A metal matrix composite body is produced by infiltrating a permeable mass of filler material which, at some point during the processing, may become self-supporting (i.e., may be formed into a preform). The filler material is positioned within a cavity which has been formed by a particular process. Specifically, in a preferred embodiment of the invention, a low melting or volatilizable mandrel (e.g., a wax mold) can be made such that at least a portion of the wax mold corresponds in shape to the metal matrix composite body which is desired to be formed. The wax mold can be coated by an appropriate process with, for example, a refractory material, which can be applied by, for example, painting, spraying, dip-coating, etc.
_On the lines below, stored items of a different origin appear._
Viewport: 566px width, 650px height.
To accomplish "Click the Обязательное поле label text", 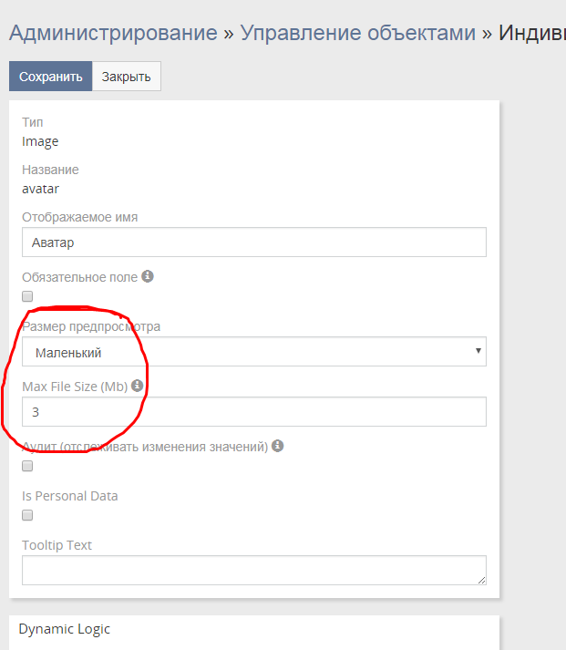I will 79,276.
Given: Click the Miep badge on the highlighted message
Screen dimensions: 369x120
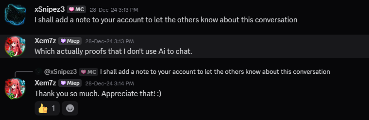Looking at the screenshot, I should [x=70, y=41].
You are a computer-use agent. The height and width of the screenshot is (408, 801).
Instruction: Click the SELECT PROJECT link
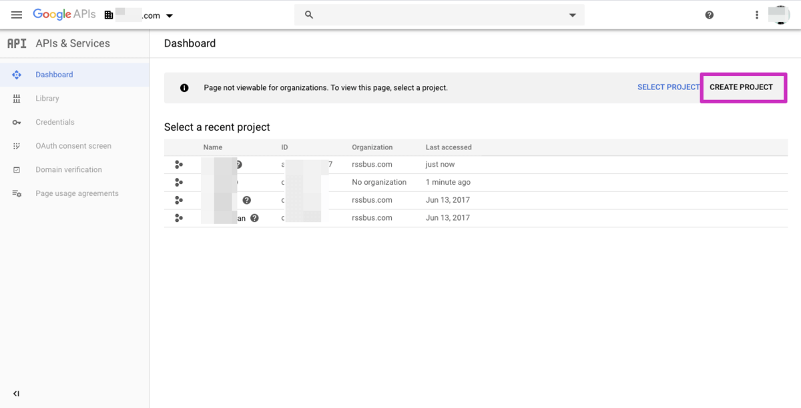click(x=668, y=87)
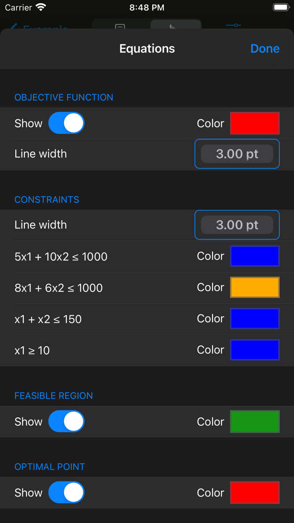The image size is (294, 523).
Task: Toggle the Objective Function Show switch
Action: 66,123
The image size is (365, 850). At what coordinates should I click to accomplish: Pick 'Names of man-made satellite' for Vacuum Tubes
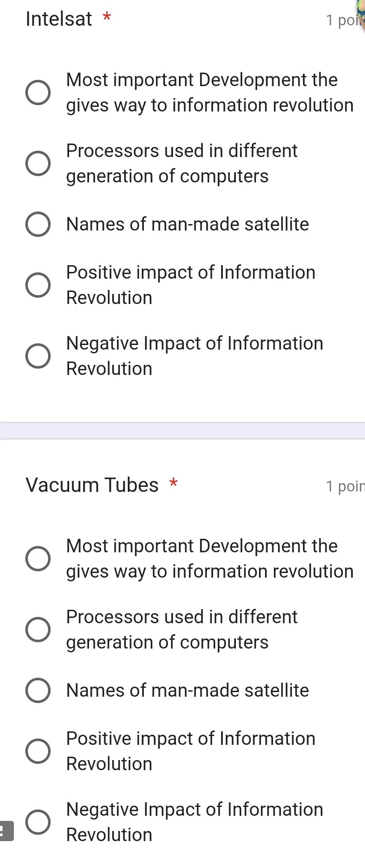pyautogui.click(x=38, y=690)
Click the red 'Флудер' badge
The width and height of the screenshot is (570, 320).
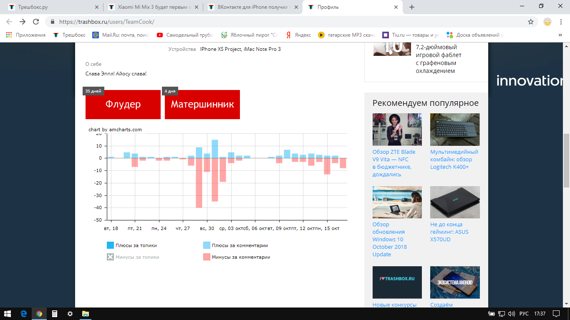[123, 104]
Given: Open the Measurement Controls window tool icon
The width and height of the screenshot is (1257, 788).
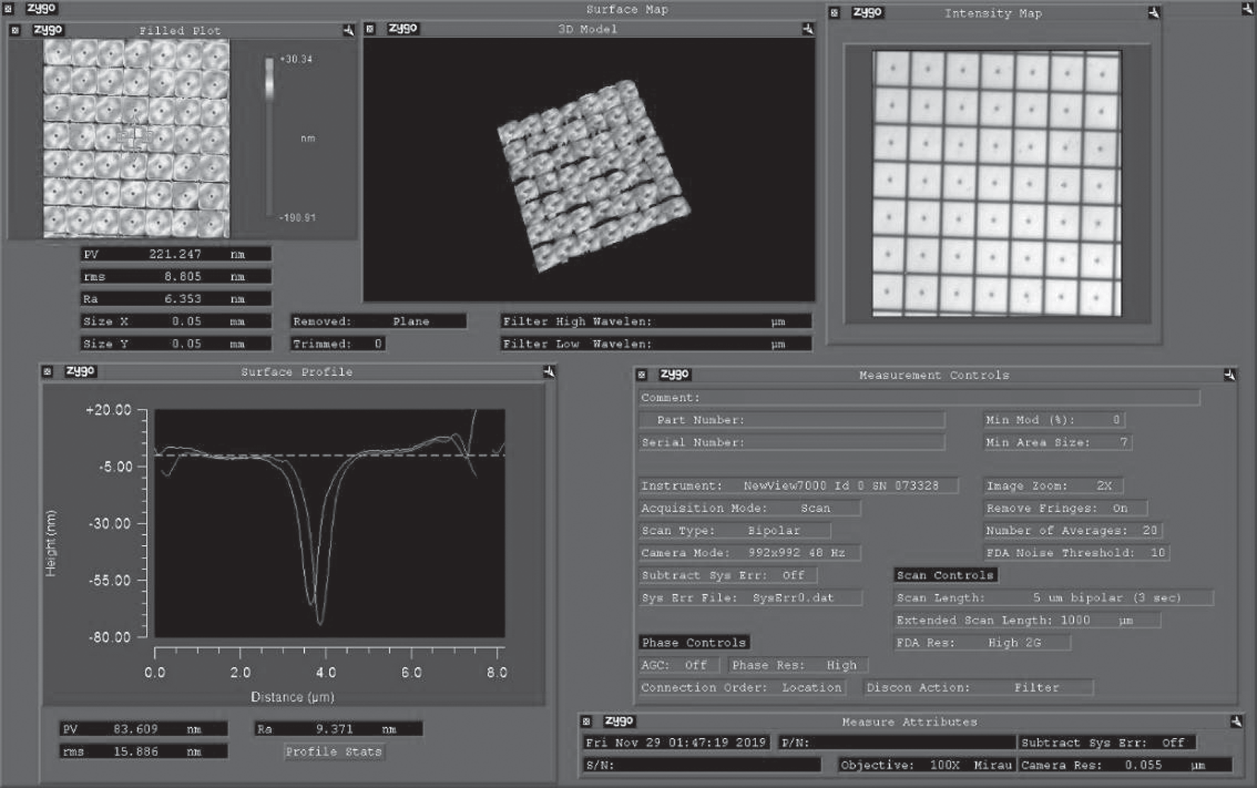Looking at the screenshot, I should [1229, 375].
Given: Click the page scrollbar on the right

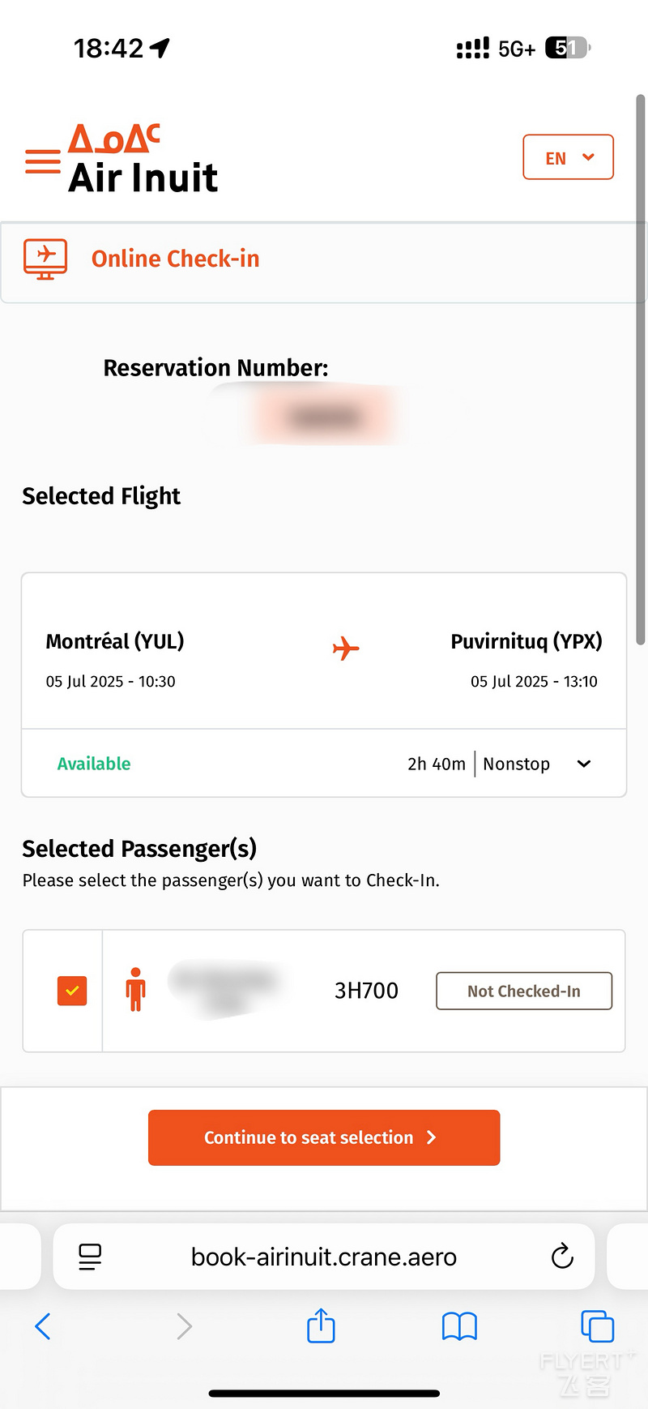Looking at the screenshot, I should [x=640, y=369].
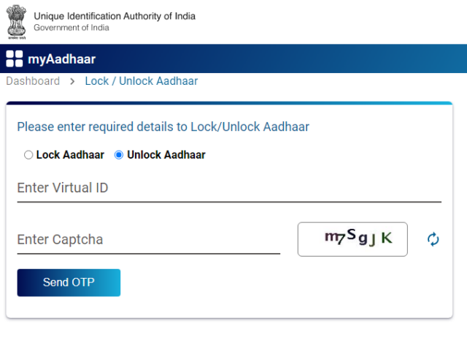Viewport: 467px width, 351px height.
Task: Click Unique Identification Authority of India heading
Action: (115, 16)
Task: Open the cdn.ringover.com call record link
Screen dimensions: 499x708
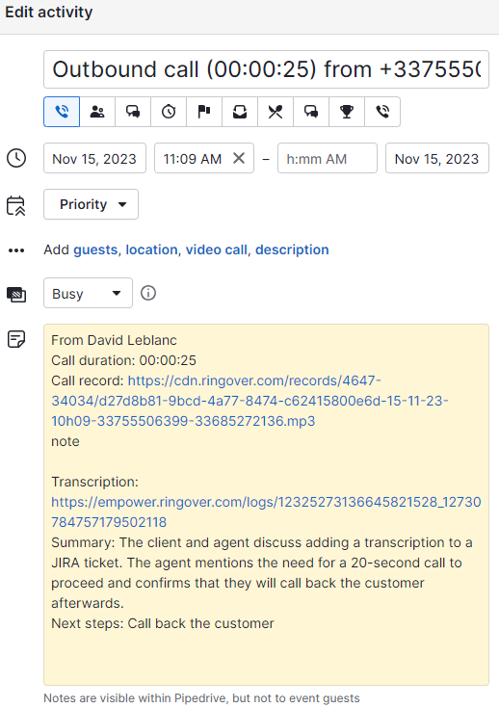Action: [250, 401]
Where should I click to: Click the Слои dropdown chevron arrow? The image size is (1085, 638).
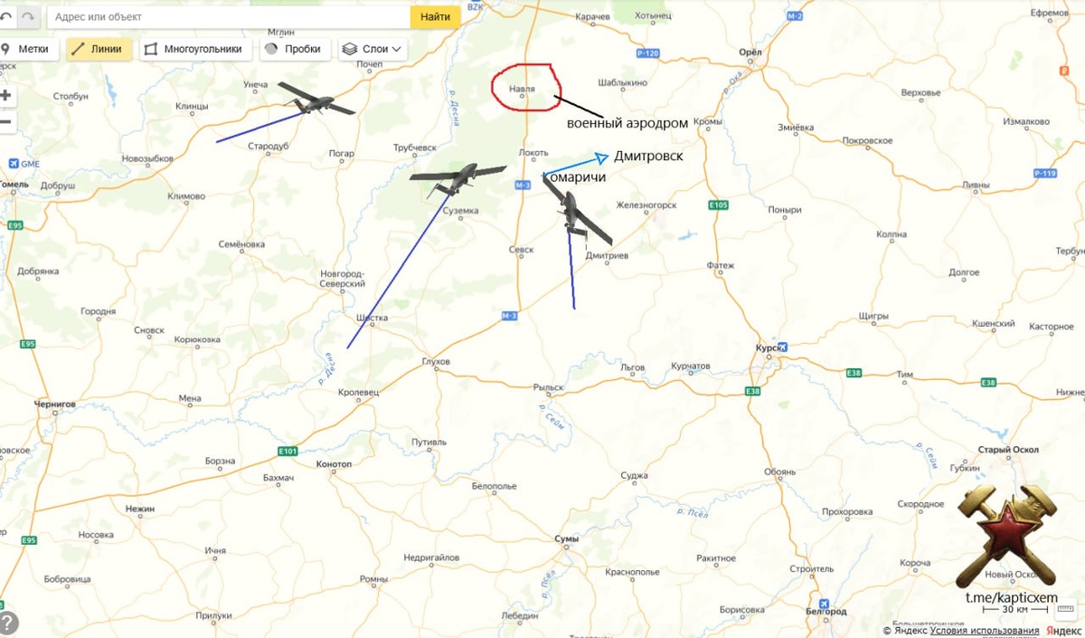pos(396,50)
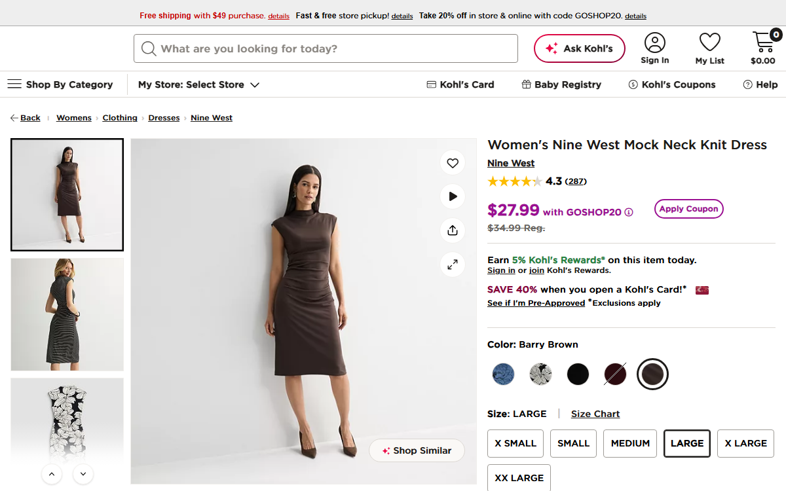
Task: Select the black color swatch
Action: [x=578, y=374]
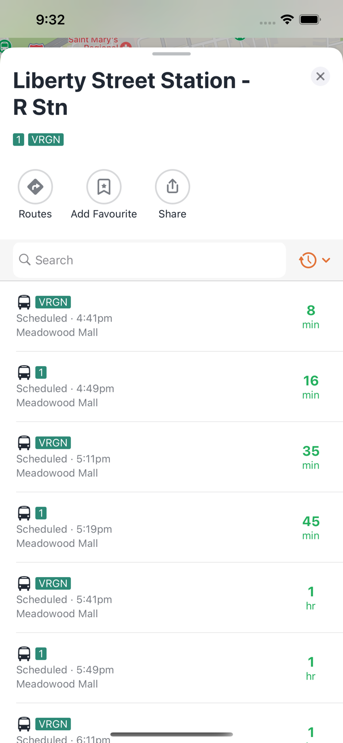Close the station details sheet

pos(320,76)
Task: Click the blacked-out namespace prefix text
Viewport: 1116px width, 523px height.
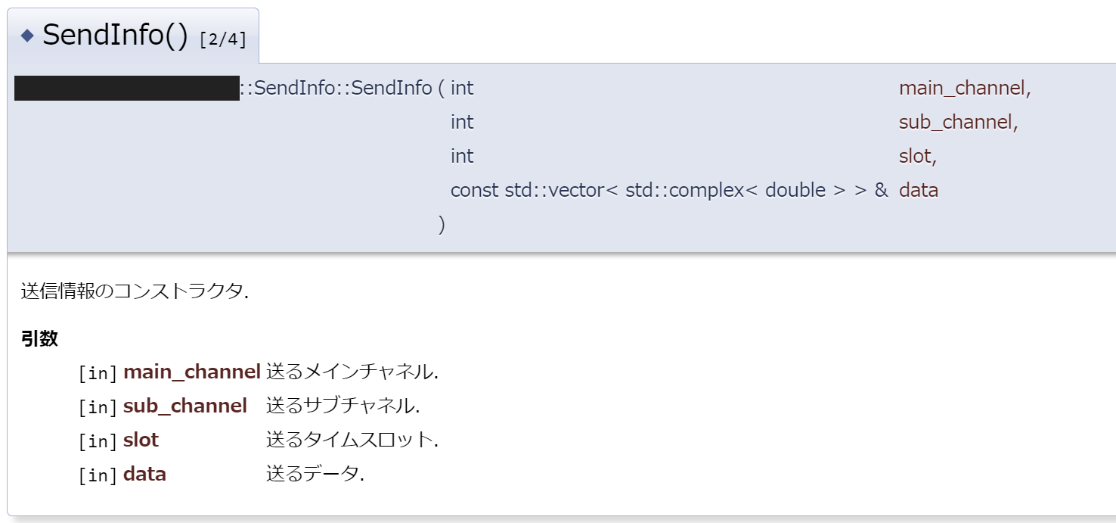Action: (x=127, y=88)
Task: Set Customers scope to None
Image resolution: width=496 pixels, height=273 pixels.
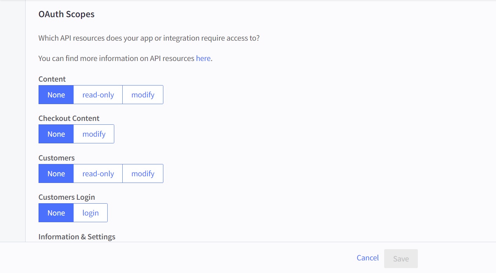Action: [x=56, y=173]
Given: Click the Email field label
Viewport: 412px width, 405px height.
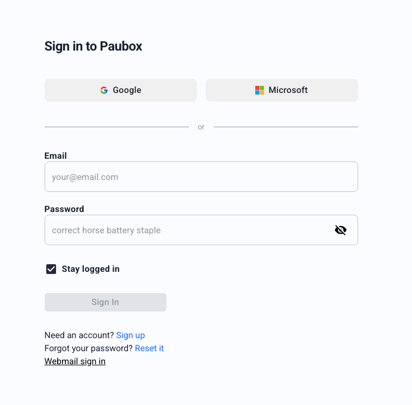Looking at the screenshot, I should pyautogui.click(x=56, y=156).
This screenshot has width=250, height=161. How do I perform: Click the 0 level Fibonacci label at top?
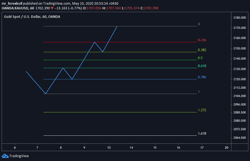(x=199, y=24)
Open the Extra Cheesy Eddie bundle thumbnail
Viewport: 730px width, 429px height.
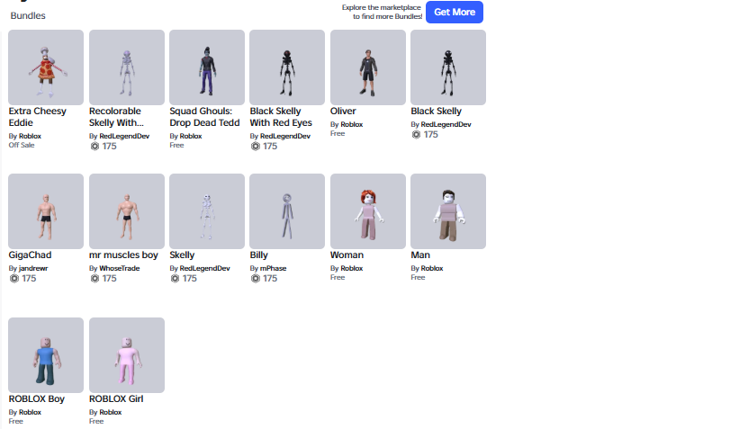46,67
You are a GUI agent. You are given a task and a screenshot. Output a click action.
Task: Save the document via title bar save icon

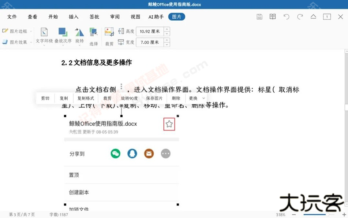tap(259, 16)
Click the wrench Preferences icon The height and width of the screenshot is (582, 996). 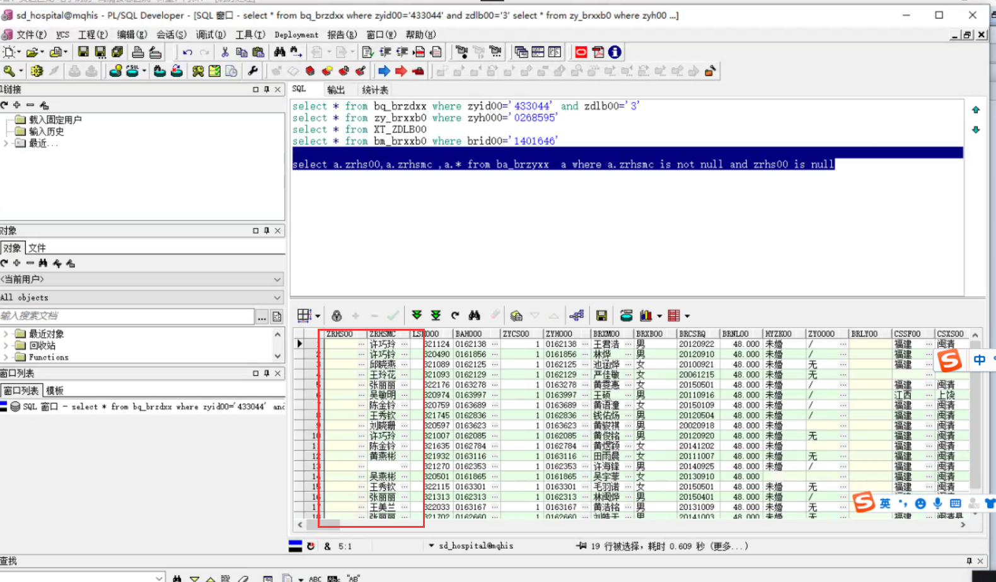coord(253,71)
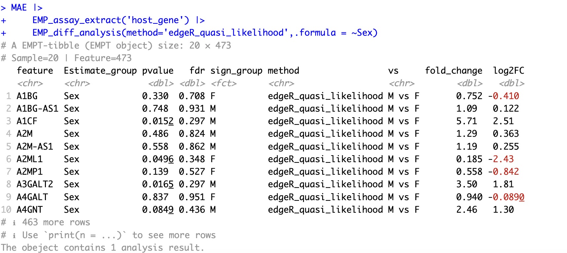Select the A3GALT2 gene in row 8
Screen dimensions: 567x253
pos(35,184)
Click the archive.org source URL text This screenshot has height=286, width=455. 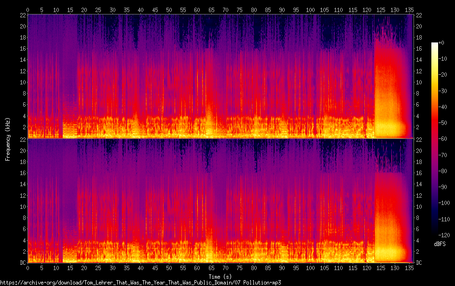pyautogui.click(x=140, y=283)
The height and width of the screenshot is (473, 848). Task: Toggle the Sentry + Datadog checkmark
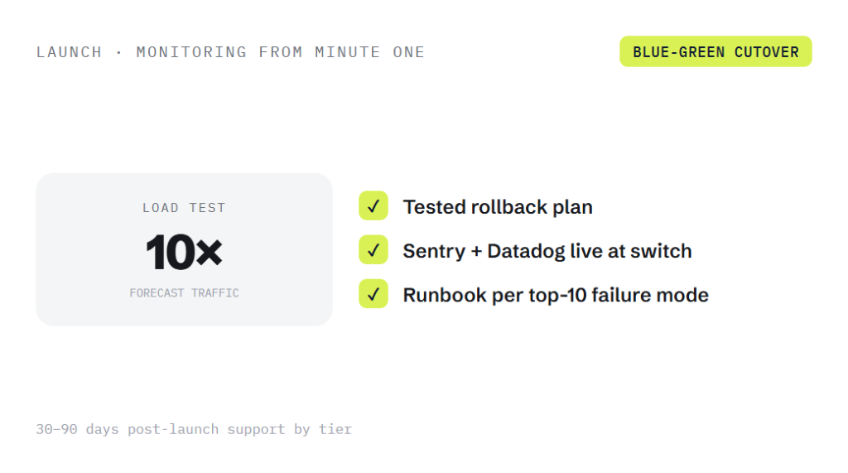pos(373,250)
Once an appropriate thickness of, for example, ceramic material, has been built up onto a surface of the wax mold, and the coated refractory material is made to be self-supporting, the wax mold can be removed from the coating by, for example, melting, volatilization, etc., and the coating can have therein a cavity which substantially corresponds in shape to the wax which has been removed therefrom.
In one embodiment, the formed cavity may be coated by an appropriate technique with an appropriate barrier material which assists in defining the final shape of the metal matrix composite body to be formed. Once the barrier material has been appropriately positioned, a filler material can then be placed into at least a portion of the cavity.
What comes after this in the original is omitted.